• 本文:
「あなたはがんになって、手術と抗がん剤といった大変な治療を受けてきました。体がまだ本調子に戻らないのも、家事が以前のようにできないのも当然のこと。申しわけないと思う必要はありませんよ」
それでも恵理さんは「いえ、自分が怠け者だから、ダメなんです」という主張をゆずりません。
恵理さんのように、自分には厳しいまなざしを向けてしまう人の場合、視点を変えてみることを提案することがままあります。このときは、次のような質問を投げかけました。
「こういうたとえは夫の和夫さんには悪いのですが、もし、和夫さんががんになられて、手術し、抗がん剤治療を受けたとします。その後、和夫さんの体調が戻らず、十分に仕事ができないことで、『本当に自分は情けない。妻や娘に対して申しわけない。すまない』と、ご自身を責めていたとしたらどうでしょう」
すると恵理さんはしばらく考え込んだあと、こう答えました。「病気になったのはあなたのせいじゃないんだから、慌てないでゆっくり休んでって言います」。
その返事に私は、「そうですよね。和夫さんが自分と同じ状況だったら、そのようにやさしく声をかけるのに、ご自身の場合だと自分は情けないと思い、厳しい視線を向けています」。そして、なぜ自分にやさしくなれないのかという問うと、恵理さんは「わからない」と首を横に振ります。
この日の診療はこれで終わりにし、恵理さんには次の受診日までに「なぜ自分をそこまで厳しく律しようとしているのか」を考える宿題を持ち帰ってもらいました。
最近よく耳にする「自己肯定感」とは?

• 作業課題 A: 患者との対話を描いた本文で、医師が恵理さんに「もし和夫さんががんになったら」というたとえ話を投げかけたのはなぜですか。本文に書かれている理由を1〜3文で説明してください。
• 作業課題 B: 患者との対話を描いた本文を、最後の見出しのあとから書き継いでください。

• 提示情報:
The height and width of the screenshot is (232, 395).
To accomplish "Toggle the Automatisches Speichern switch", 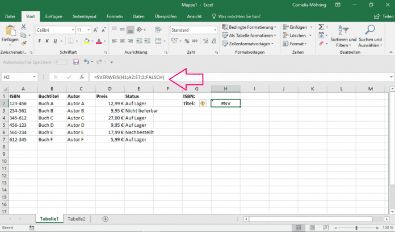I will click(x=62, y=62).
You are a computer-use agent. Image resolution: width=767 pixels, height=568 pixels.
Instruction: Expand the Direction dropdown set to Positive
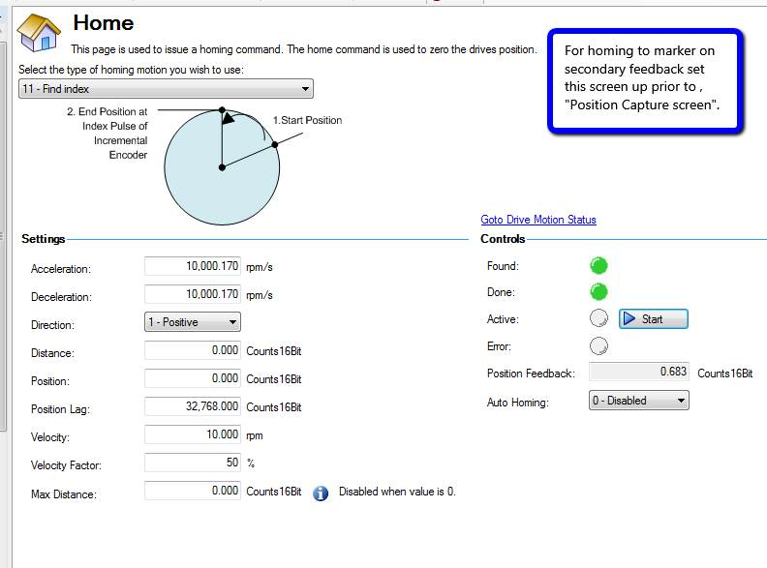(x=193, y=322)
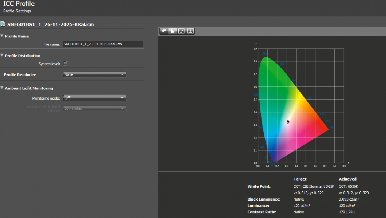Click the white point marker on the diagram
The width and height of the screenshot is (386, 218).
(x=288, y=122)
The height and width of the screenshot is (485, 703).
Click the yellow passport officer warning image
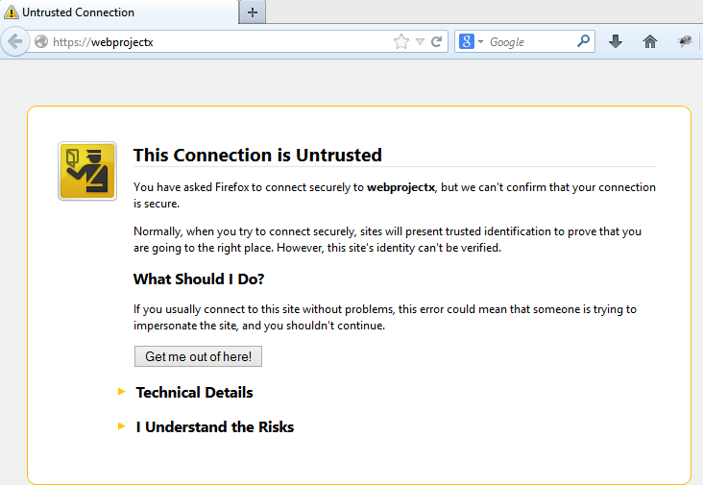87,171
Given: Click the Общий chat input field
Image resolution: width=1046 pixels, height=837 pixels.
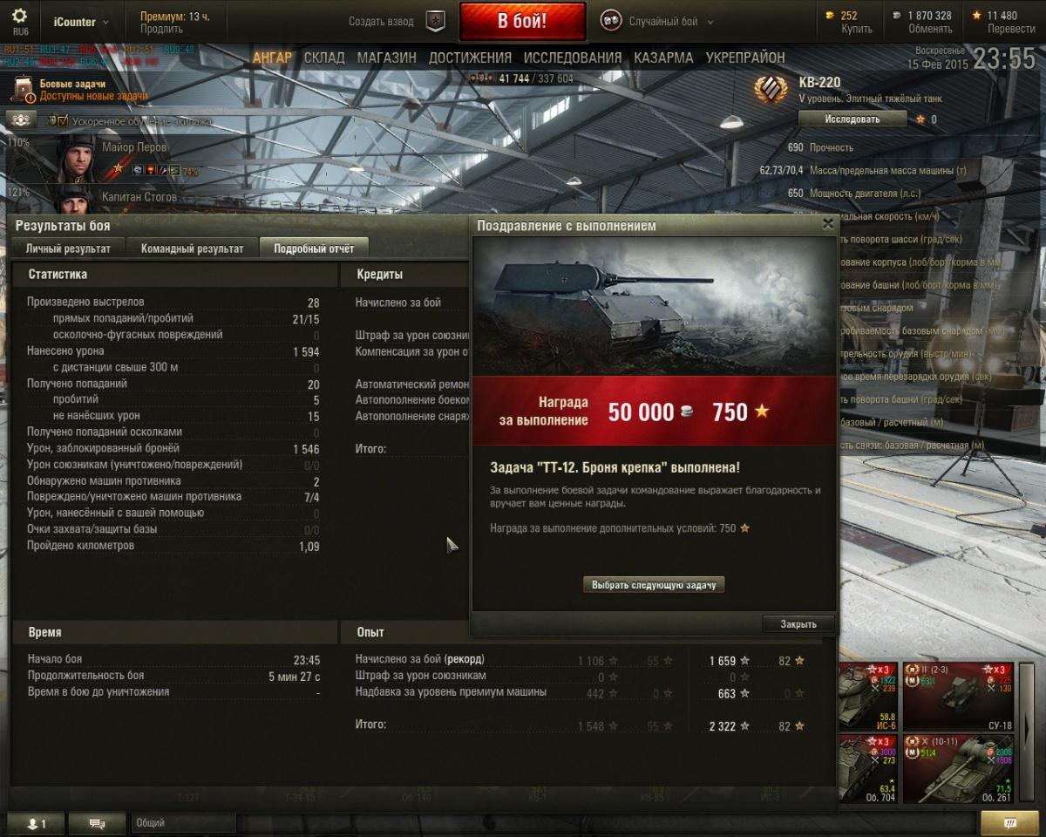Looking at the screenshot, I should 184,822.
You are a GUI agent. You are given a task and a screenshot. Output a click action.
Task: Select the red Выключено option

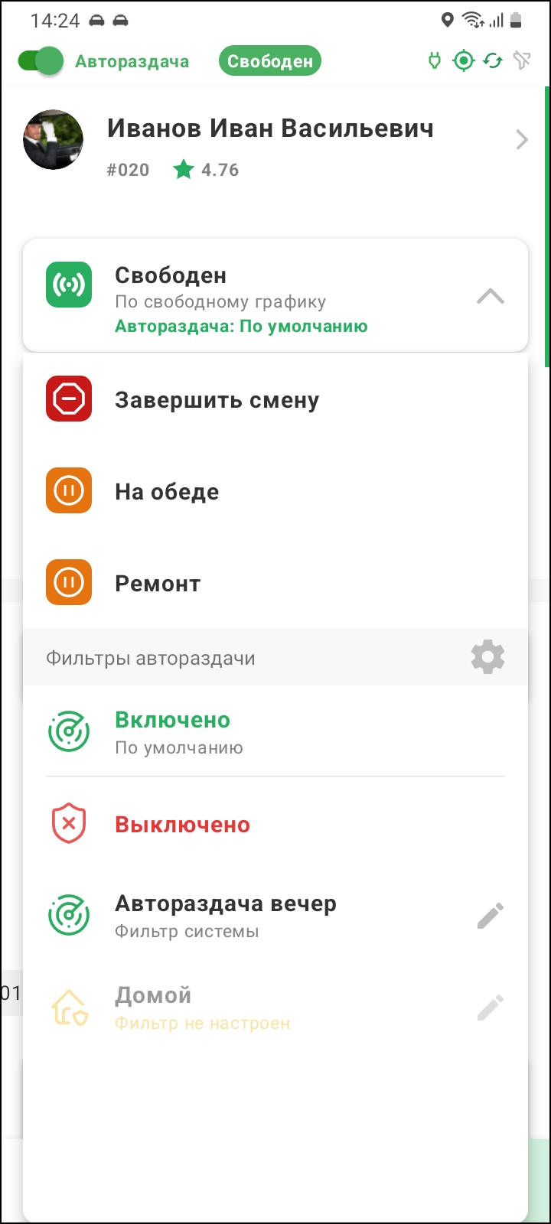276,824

...

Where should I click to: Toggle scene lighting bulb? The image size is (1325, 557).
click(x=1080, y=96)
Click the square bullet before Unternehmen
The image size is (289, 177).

...

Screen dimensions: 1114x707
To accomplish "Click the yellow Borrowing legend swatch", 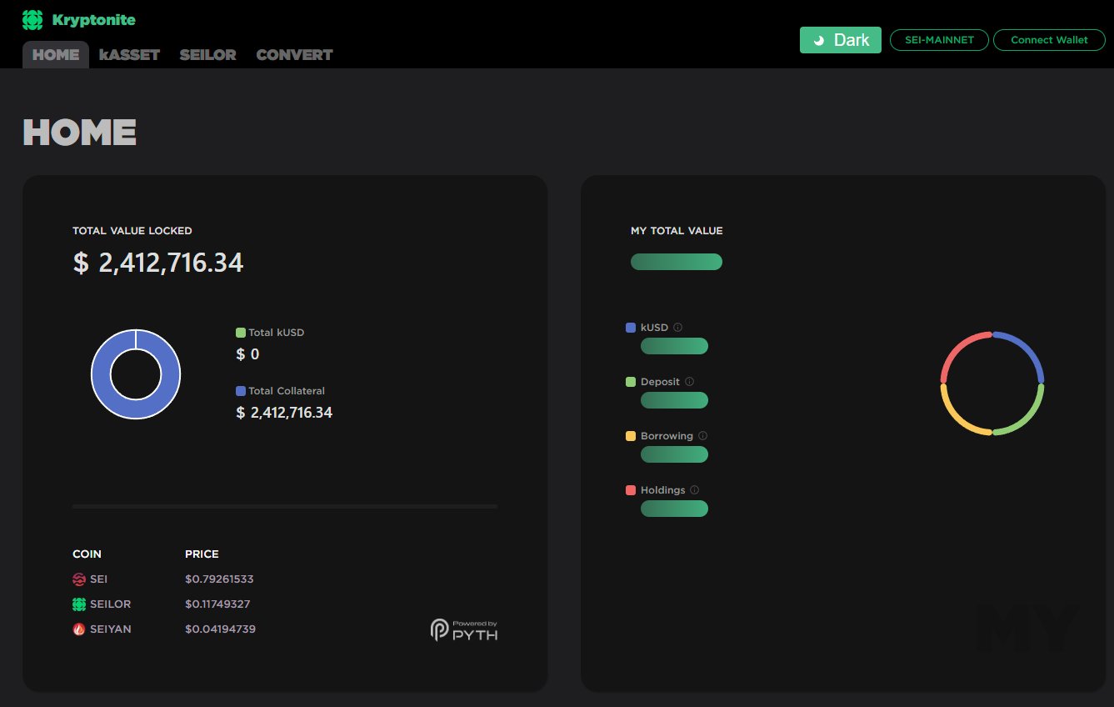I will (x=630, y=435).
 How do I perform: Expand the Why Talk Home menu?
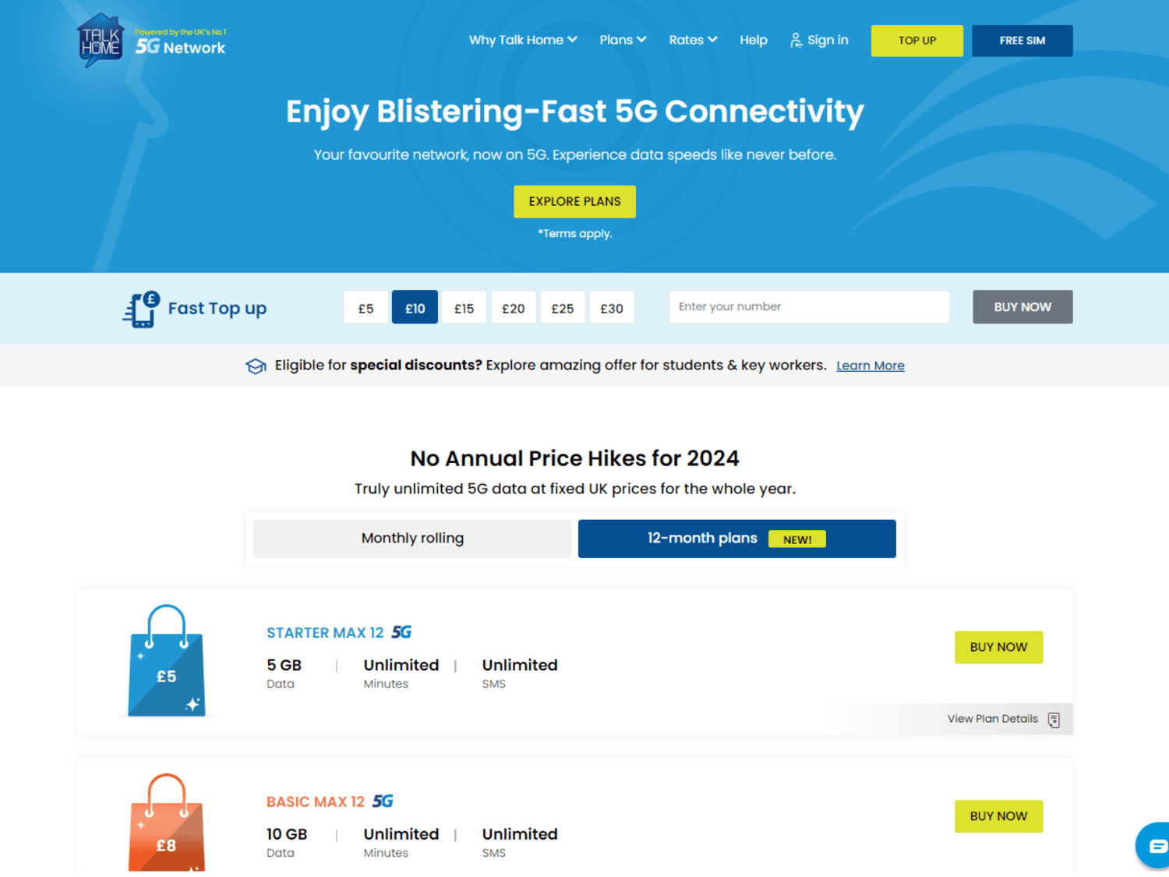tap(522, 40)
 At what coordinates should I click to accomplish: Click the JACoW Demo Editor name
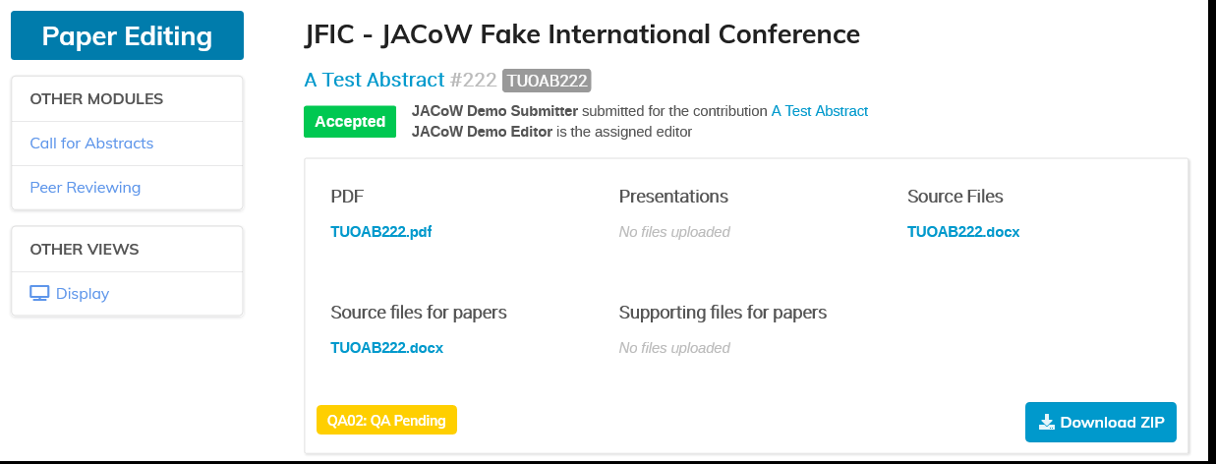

• 最終回答 A: 恵理さんのように自分に厳しいまなざしを向けてしまう人に対しては、視点を変えてみることを提案することがよくあるからです。そのため、夫の和夫さんが同じ立場で自分を責めていたらどう思うかを尋ねました。

• 最終回答 B:
このところ、さまざまな場面で見聞きする機会が増えた言葉に、「自己肯定感」があります。
がんなどの重い病気になったり、大切な人との別れなどネガティブなライフイベントが起きたりしたときは、誰でもつらく、悲しい思いをするものですが、自己肯定感は、その人がその状況としなやかに向き合っていくために、大変重要な役割を果たします。
では、みなさんは「自己肯定感が高い人」というと、どんな人を想像するでしょうか。
自信満々に見える人、収入が多い人、友人が多くて社交的な人、周囲に必要とされている人……。さまざまな人物像をイメージするかもしれません。しかし、今挙げたような要素は、自己肯定感の高さと関係することはあっても、本質的なところではありません。
自信満々そうな人が虚勢を張っていることもありますし、すべてを兼ね備えて完璧に見えていても、「自分はダメ人間」と自分を肯定できず、もがき苦しんでいる人もいます。
では、本質的に自己肯定感が高い人とはどういう人をいうのでしょう。それは、「どんなときでも、自分は自分でいいんだ」と思える人です。